Purpose: Routine diagnostic abdominal computed tomography (CT) exams are conducted on millions of patients yearly for purposes other than evaluating kidney health. These scans contain rich, underutilized clinical data where extracted kidney image-derived phenotypes can serve as biomarkers, aiding in early disease detection. This study aims to examine these phenotypes in a large, diverse cohort and their corresponding links to demographic, genetic, and clinical data.

Materials and Methods: Clinical, demographic, and phenotypic traits were extracted from a large academic Penn Medicine biobank. A diverse cohort of 12,288 patient individuals was analyzed. Kidney volume was first extracted via the publicly available TotalSegmentator tool. Subsequent linear regression analyses of CT correlates were then performed among clinical laboratory measurements, such as hemoglobin, creatinine, and body-mass-index in R (version 4.3). A phenome-wide and genome-wide association study (PheWAS, GWAS) was performed using total kidney volume.

Results: Chronic renal failure, end stage renal disease, and hyperpotassemia were among dozens of significant phenotypes identified from the PheWAS using a Bonferroni threshold (p = ~0.00004, Fig. 1). Regressions for creatinine and hemoglobin were statistically significant at a p-value threshold of 0.001 with coefficients of -0.00000199 and 0.000000382 respectively. SNPs on Chromosome 11 linked to NDUFS3, a gene encoding an iron-sulfur protein in Complex I of the mitochondrial electron transport chain, were significant at the threshold of p = 1e-6.

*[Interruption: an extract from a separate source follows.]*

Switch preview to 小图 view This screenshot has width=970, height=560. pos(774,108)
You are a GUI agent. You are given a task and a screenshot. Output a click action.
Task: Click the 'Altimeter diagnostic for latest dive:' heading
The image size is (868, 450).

Conclusions: This study provides clinical insights to how kidney volume is linked to laboratory, genetic, and demographic indicators in a diverse biobank. Kidney volume was significantly associated with several medical conditions and lab values.

Clinical Relevance/Application: This research elucidates the relationship between renal volume and its underlying clinical, laboratory, and genetic relationships. Understanding these broad and comprehensive clinical conclusions can provide insights that advance population health.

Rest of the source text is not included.